For long-horizon retirement investors, Altria Group, Inc.

(MO) is the stronger choice — it scores higher on the combination of lower volatility, dividend reliability, and long-term compounding (low volatility (β -0. 29), 6. 0% yield). 22nd Century Group, Inc. (XXII) carries a higher beta of 1. 60 — meaning larger drawdowns in market downturns, which matters significantly when you cannot wait years for a recovery. Both have compounded well over 10 years (MO: +62. 3%, XXII: -100. 0%), confirming both are viable long-term holds — but the lower-volatility option typically results in less emotional selling during corrections. Retirement portfolios generally favour predictability over maximum returns. Consult a financial advisor before making allocation decisions.

10

What are the main differences between XXII and WMT and MO and TGT?

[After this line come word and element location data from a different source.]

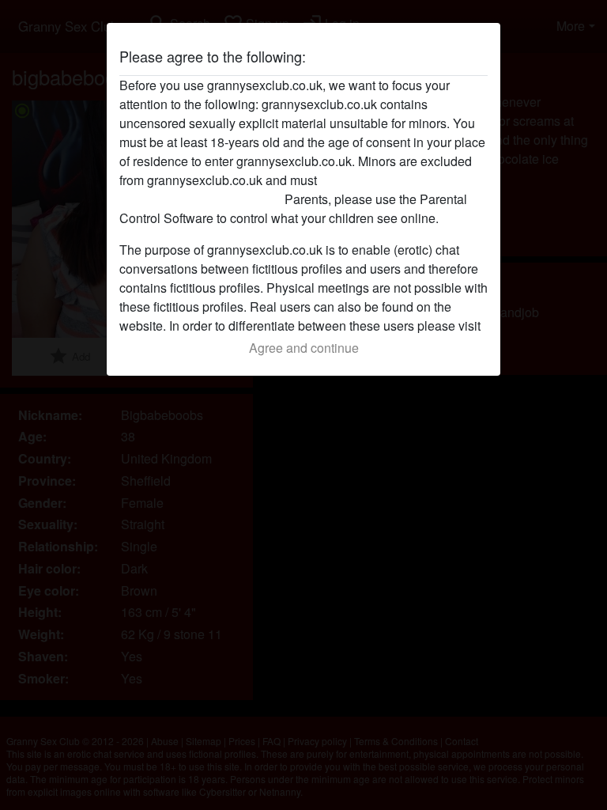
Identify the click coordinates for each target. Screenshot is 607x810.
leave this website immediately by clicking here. (269, 189)
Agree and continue (304, 348)
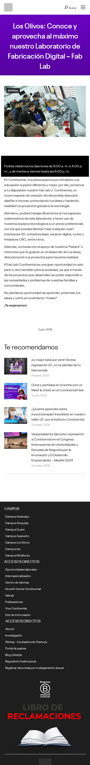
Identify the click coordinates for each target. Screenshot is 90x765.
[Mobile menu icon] (83, 7)
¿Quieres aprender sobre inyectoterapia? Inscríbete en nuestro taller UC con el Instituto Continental (58, 413)
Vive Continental (16, 608)
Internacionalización (18, 575)
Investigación (13, 635)
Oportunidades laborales (21, 569)
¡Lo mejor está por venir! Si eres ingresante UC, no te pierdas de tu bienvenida (56, 364)
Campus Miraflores (17, 555)
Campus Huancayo (17, 516)
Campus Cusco (15, 529)
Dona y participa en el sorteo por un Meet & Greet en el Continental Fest (57, 387)
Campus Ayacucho (17, 535)
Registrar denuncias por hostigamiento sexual (34, 667)
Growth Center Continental (23, 588)
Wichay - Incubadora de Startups (26, 641)
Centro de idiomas (17, 582)
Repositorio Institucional (20, 661)
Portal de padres (15, 648)
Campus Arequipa (16, 522)
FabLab (9, 595)
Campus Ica (12, 548)
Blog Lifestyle (13, 654)
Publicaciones (14, 601)
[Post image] (15, 366)
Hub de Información (18, 614)
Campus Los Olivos (17, 542)
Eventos (13, 90)
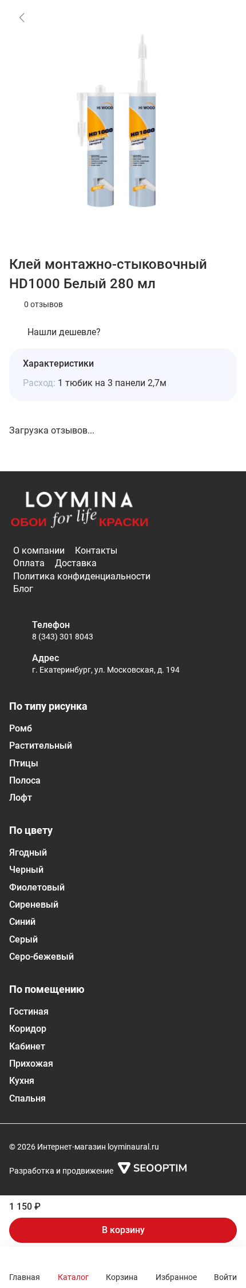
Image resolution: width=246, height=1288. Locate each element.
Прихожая (31, 1063)
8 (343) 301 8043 (62, 636)
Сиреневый (33, 904)
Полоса (25, 780)
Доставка (76, 563)
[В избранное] (219, 17)
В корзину (123, 1230)
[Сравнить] (219, 46)
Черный (26, 869)
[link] (21, 17)
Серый (23, 939)
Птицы (23, 763)
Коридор (27, 1028)
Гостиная (29, 1011)
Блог (23, 588)
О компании (39, 550)
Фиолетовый (37, 887)
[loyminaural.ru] (79, 510)
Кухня (21, 1080)
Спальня (27, 1098)
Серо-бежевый (41, 956)
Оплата (29, 563)
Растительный (40, 745)
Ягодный (28, 852)
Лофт (20, 797)
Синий (22, 921)
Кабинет (27, 1046)
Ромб (20, 728)
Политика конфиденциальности (81, 576)
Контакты (96, 550)
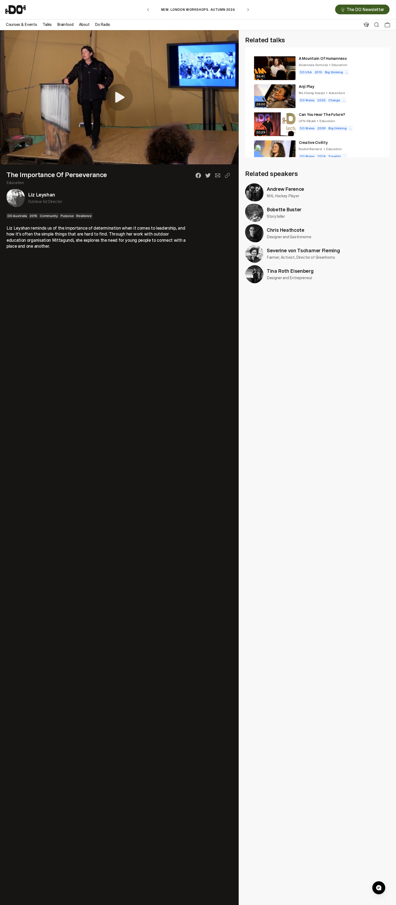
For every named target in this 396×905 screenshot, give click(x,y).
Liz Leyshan (41, 195)
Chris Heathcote (285, 230)
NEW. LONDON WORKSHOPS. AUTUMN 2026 (198, 10)
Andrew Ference (285, 189)
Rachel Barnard (310, 149)
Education (15, 182)
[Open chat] (378, 887)
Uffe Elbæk (307, 121)
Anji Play (306, 86)
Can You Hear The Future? (322, 114)
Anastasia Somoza (313, 65)
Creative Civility (313, 142)
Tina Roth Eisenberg (290, 271)
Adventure (337, 93)
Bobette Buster (284, 209)
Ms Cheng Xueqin (312, 93)
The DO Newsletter (365, 9)
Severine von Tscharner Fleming (303, 250)
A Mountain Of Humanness (323, 58)
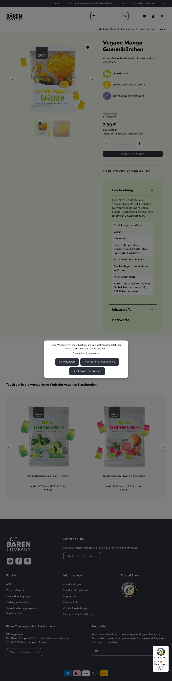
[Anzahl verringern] (106, 144)
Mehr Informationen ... (95, 348)
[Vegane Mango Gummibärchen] (52, 78)
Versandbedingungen (18, 596)
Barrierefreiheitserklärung (78, 614)
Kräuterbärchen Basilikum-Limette (48, 476)
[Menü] (136, 16)
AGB (9, 584)
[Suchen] (125, 16)
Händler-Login (72, 584)
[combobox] (109, 16)
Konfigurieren (67, 362)
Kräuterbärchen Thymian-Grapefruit (123, 476)
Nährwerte (120, 320)
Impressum (93, 353)
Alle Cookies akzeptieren (87, 371)
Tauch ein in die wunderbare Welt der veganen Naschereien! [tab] (51, 384)
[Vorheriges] (12, 78)
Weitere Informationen (23, 652)
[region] (52, 88)
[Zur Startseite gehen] (14, 16)
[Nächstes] (92, 78)
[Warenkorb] (162, 16)
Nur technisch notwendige (99, 362)
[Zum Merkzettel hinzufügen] (88, 47)
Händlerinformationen (76, 590)
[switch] (161, 668)
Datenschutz (79, 353)
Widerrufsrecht (15, 590)
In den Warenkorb (132, 154)
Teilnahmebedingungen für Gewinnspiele (22, 610)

Both stocks operate in the Consumer Defensive sector, making this a peer-level intra-sector comparison — the same macro tailwinds and headwinds will affect both.

In terms of investment character: XXII is a small-cap high-growth stock; WMT is a mega-cap quality compounder stock; MO is a mid-cap deep-value stock; TGT is a mid-cap deep-value stock. These fundamental differences mean investors should not choose between them on a single metric — the "better stock" depends entirely on which of these characteristics aligns with your investment strategy.